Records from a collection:
☆ ☆ ☆ ☆

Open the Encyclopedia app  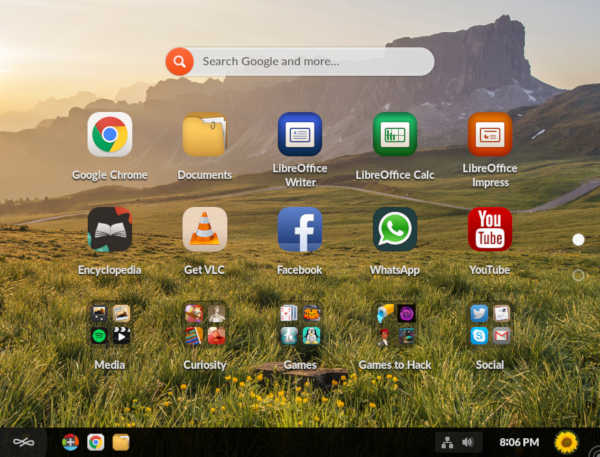click(109, 229)
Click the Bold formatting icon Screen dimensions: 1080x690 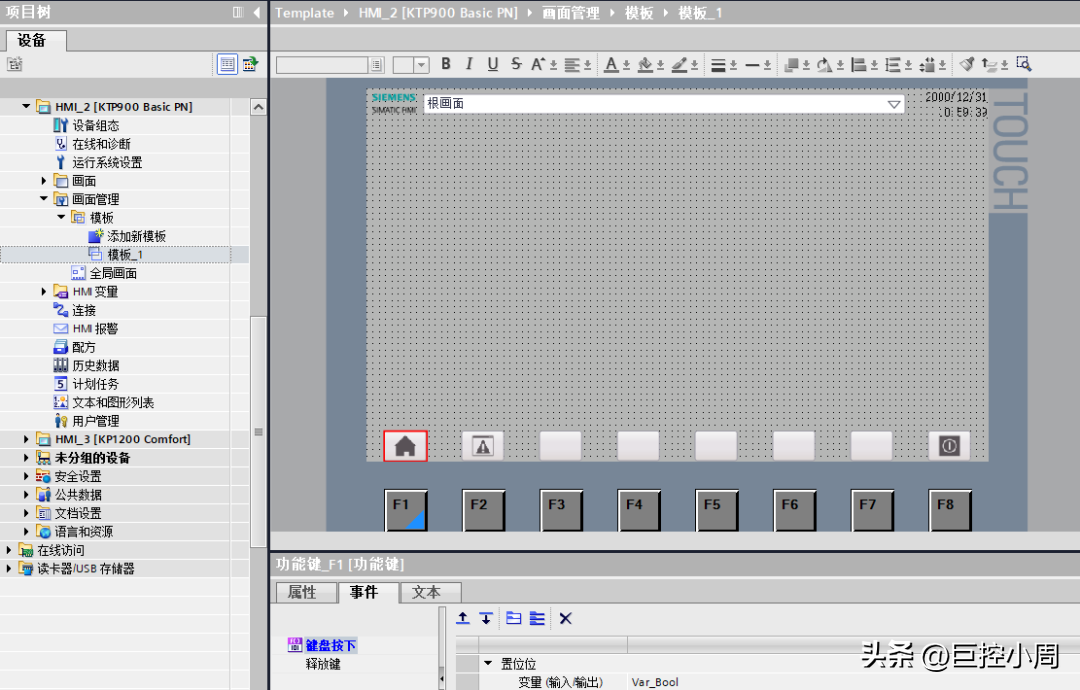click(446, 64)
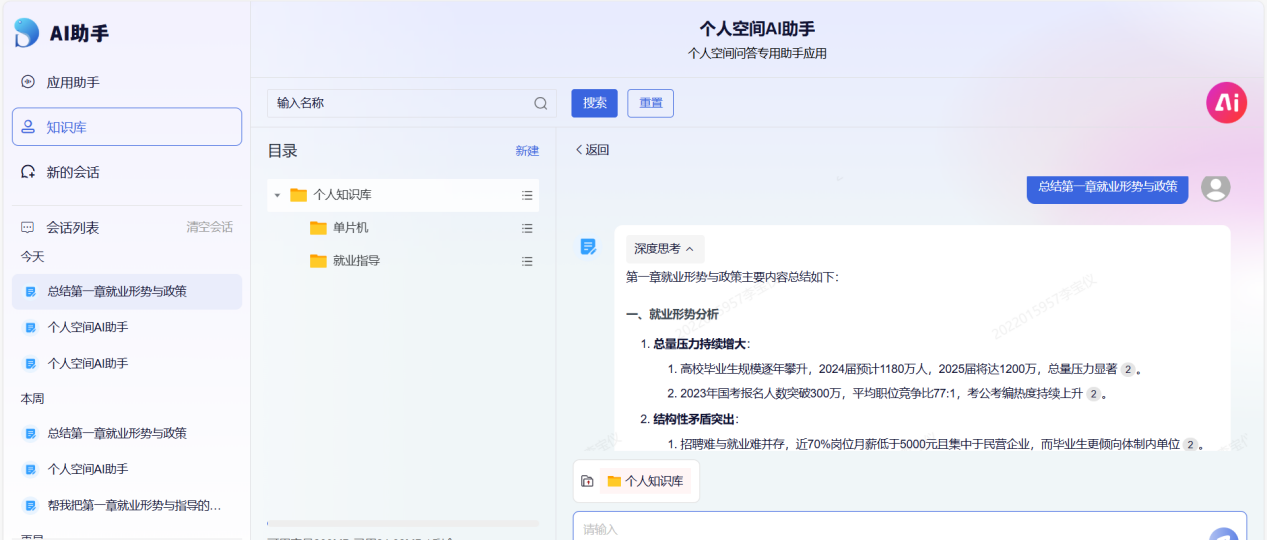Open menu icon for 就业指导 folder
1267x540 pixels.
coord(527,261)
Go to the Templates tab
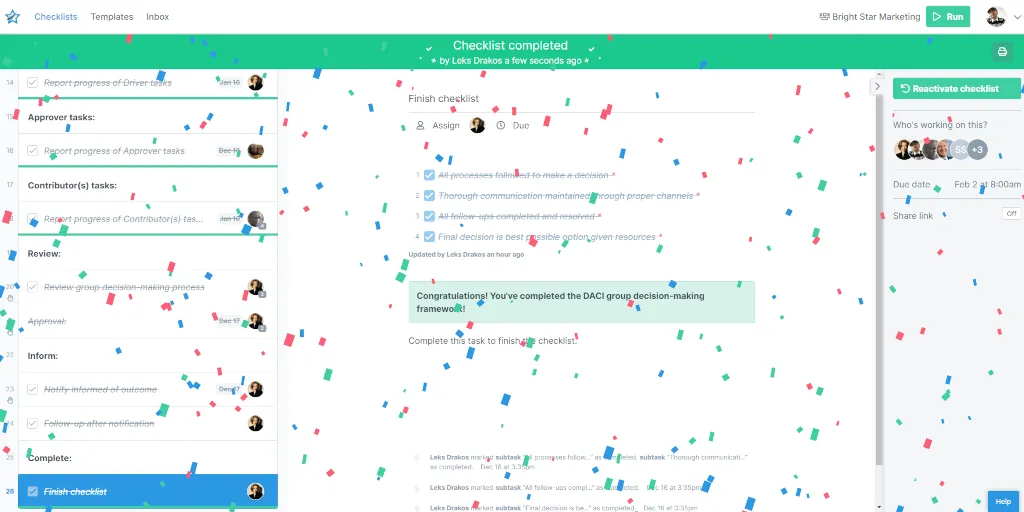The height and width of the screenshot is (512, 1024). tap(112, 17)
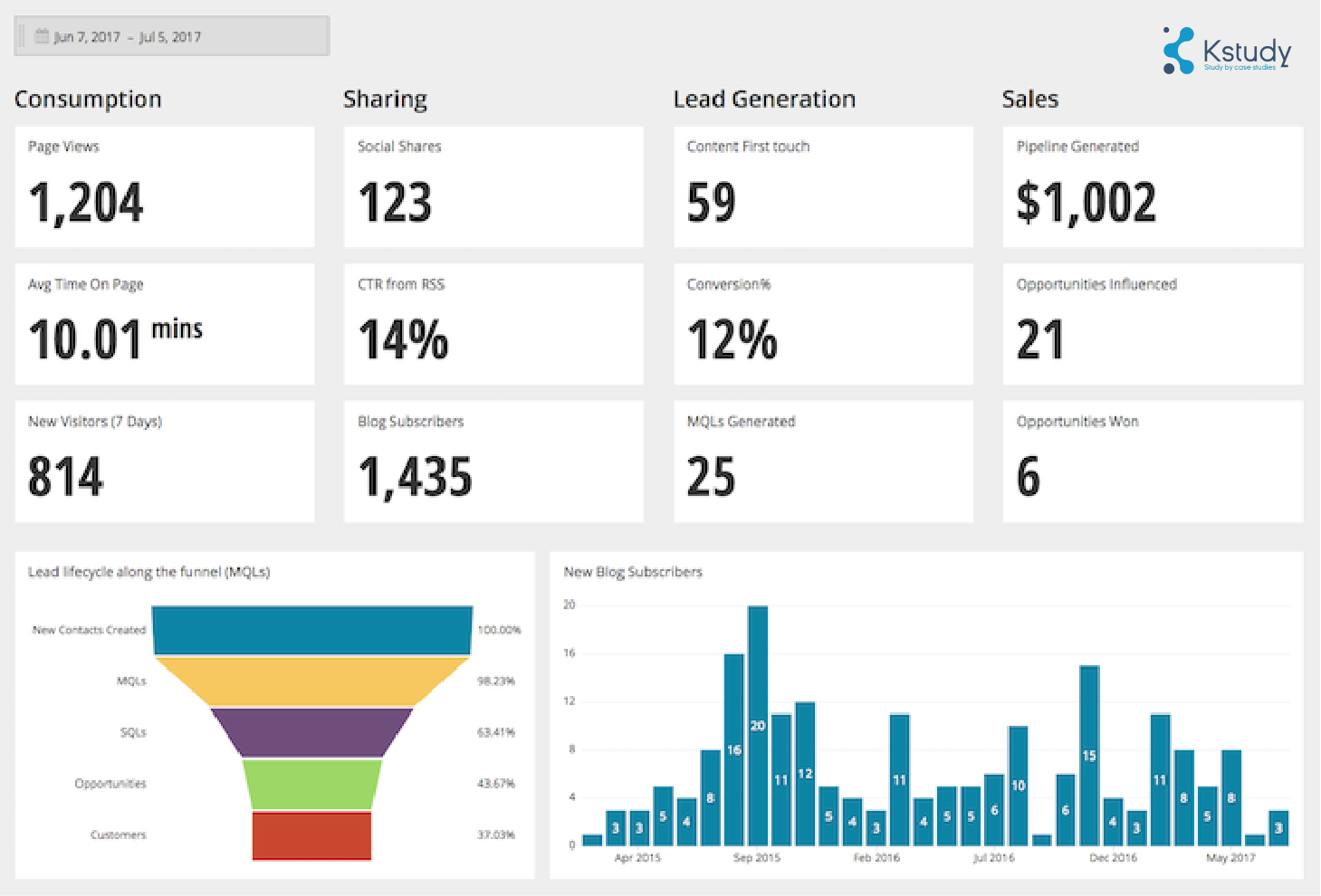1321x896 pixels.
Task: Select the yellow MQLs funnel segment
Action: [312, 682]
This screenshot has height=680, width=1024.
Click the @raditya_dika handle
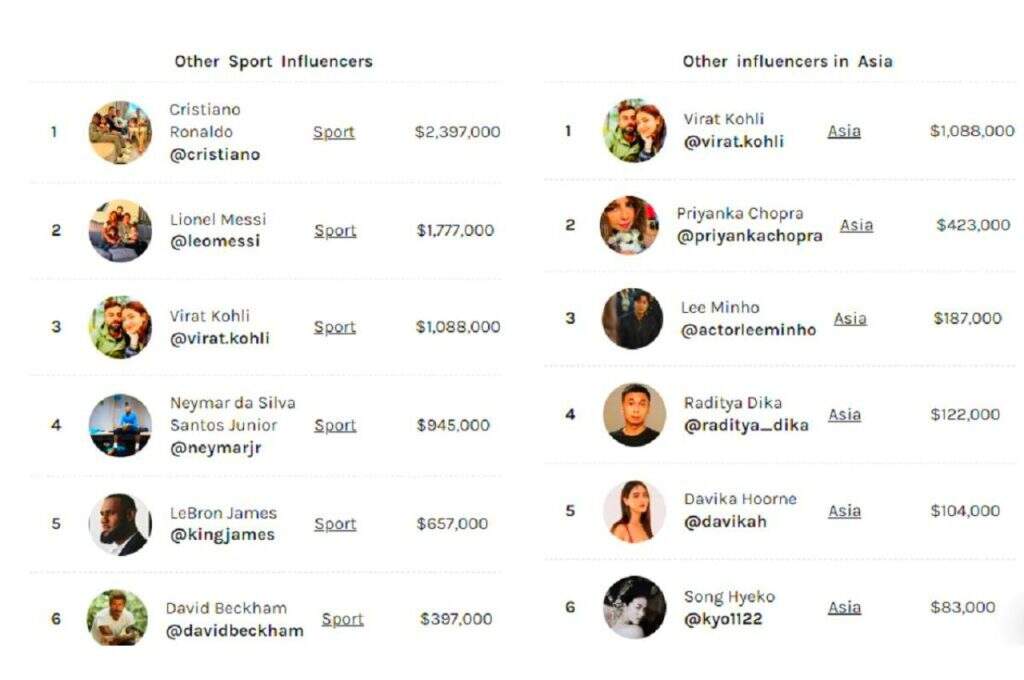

☆ ☆ ☆ ☆

Work task:
Your answer must be the lines from the one containing "Go to the Templates tab" through the last line of the records, copied exactly, with no pictures.

Result of the exercise:
Go to the Templates tab
The height and width of the screenshot is (512, 1024). tap(112, 17)
1321x896 pixels.
Task: Select the yellow MQLs funnel segment
Action: [312, 682]
This screenshot has height=680, width=1024.
Click the @raditya_dika handle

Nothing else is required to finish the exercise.